The faculty senate meeting was filled with guests on Oct. 19, the first faculty senate meeting at the University of Nevada, Reno since the recent news of ongoing litigation surfaced regarding the Feifei Fan case and recent alleged Title IX misconduct.
Title IX discussion
The meeting started off first with a presentation from Zeva Edmonson, the new director of the Office of Equal Opportunity and Title IX as of July 2023.
She explained her current goals of the office, including the initiative to rebuild their team of investigators and continue to hire more staff members. She said the first thing their office is doing now is working on the current backlog of cases with the assistance of an outside auditing group, known as TNG consulting.
According to The Chronicle of Higher Education, TNG Consulting was involved in a lawsuit based on alleged financial fraud. The case was settled in 2023 and according to the article, Martha Kopacz, the former employee who made the allegations against the chair of TNG, told the Chronicle that the lawsuit was resolved “amicably” and she “voluntarily dismissed the case” wishing the company and the chair “continued success.”

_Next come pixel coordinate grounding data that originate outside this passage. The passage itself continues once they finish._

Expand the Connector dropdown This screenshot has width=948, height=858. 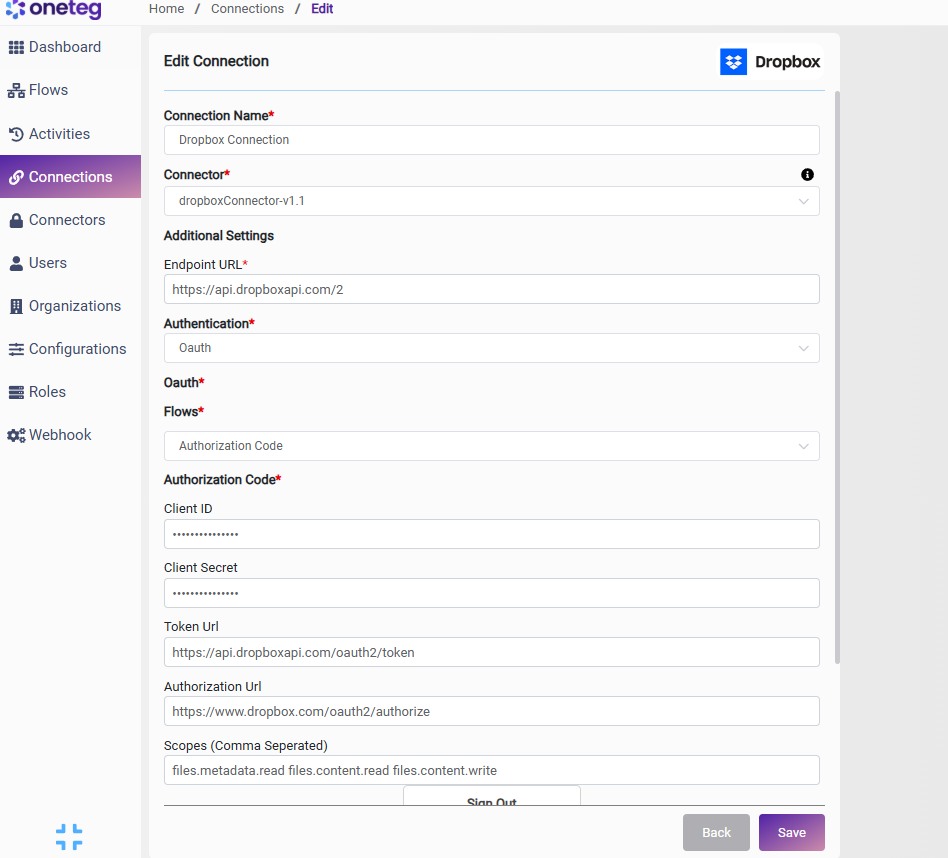[492, 201]
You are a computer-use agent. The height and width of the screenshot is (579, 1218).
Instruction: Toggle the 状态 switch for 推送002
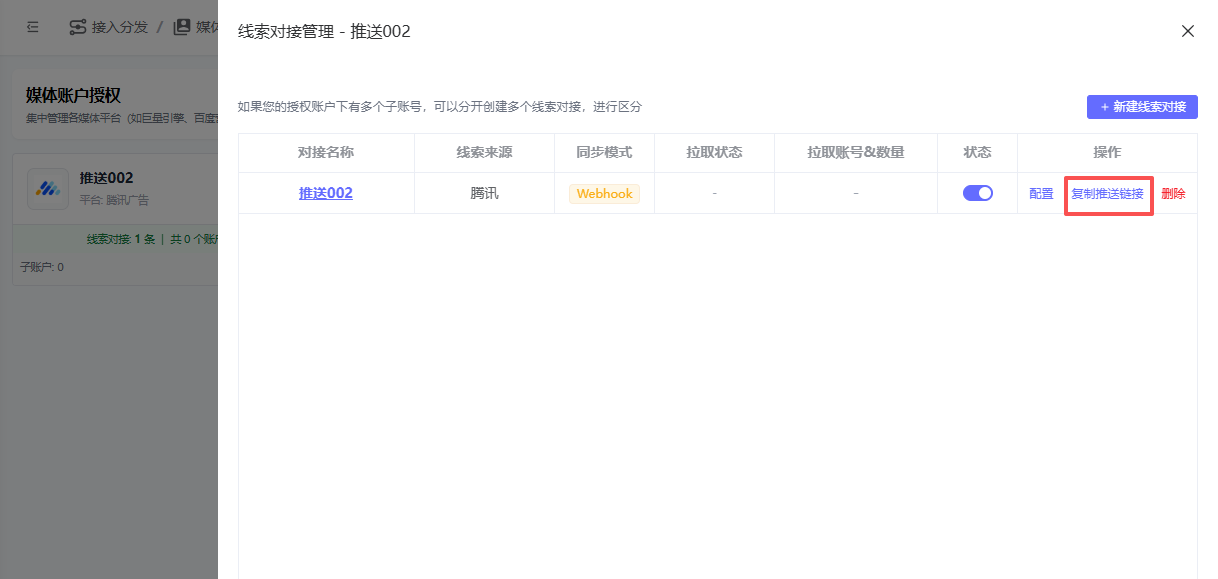coord(977,193)
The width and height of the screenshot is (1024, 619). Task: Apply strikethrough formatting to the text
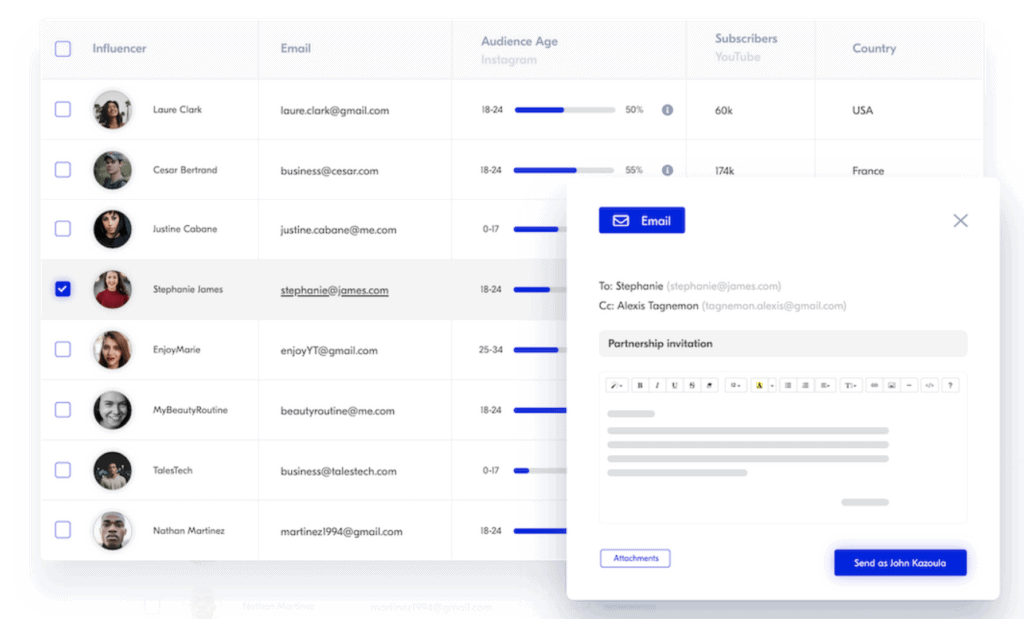tap(692, 385)

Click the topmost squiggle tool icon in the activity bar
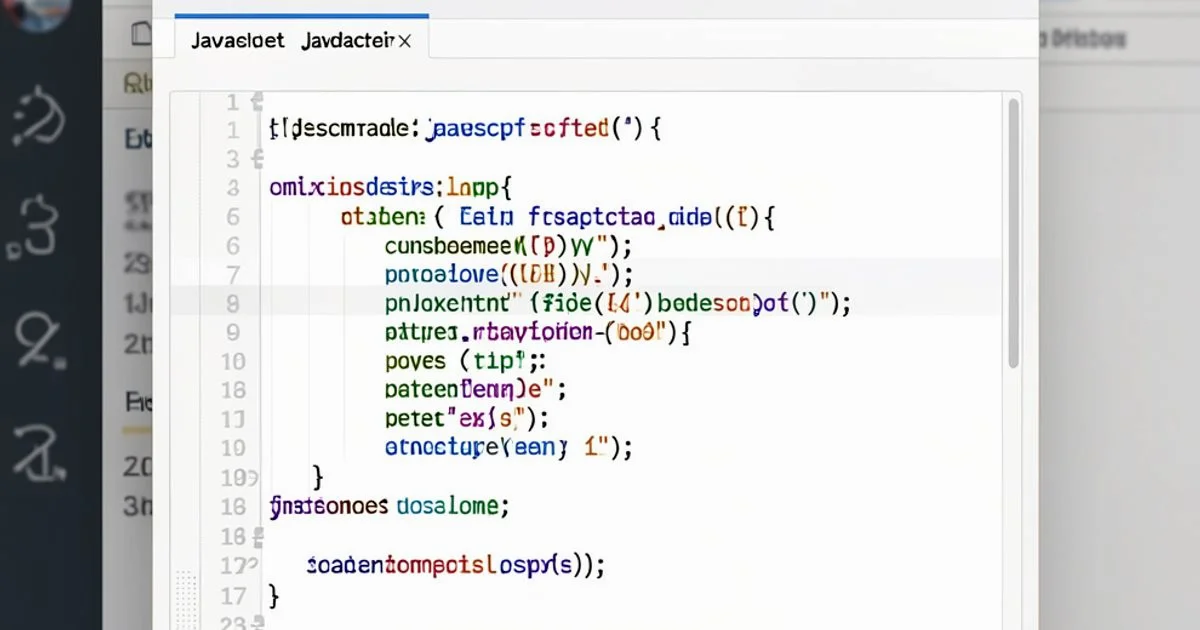tap(35, 115)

When the Q&A session of this Title IX discussion began, Peter Reed, the Faculty Senate Chair, asked about the public data reports that Title IX could put forward and what the timeline for those will look like.
Edmonson responded by asking what kind of data they want, saying she can disclose information that is not confidential to be accessed; this includes when cases open, the number of cases that are currently active, how many cases are coming in, whether they involve faculty or students or staff, etc. Edmonson also noted that this data can help to show President Sandoval where the problems are at.
Todd Reucker, a faculty senator for the College of Liberal Arts also asked about this data, wondering what were the results of violations found and whether people were being convicted in the investigations or not. Edmonson said displaying the numbers is possible, but names will not be disclosed.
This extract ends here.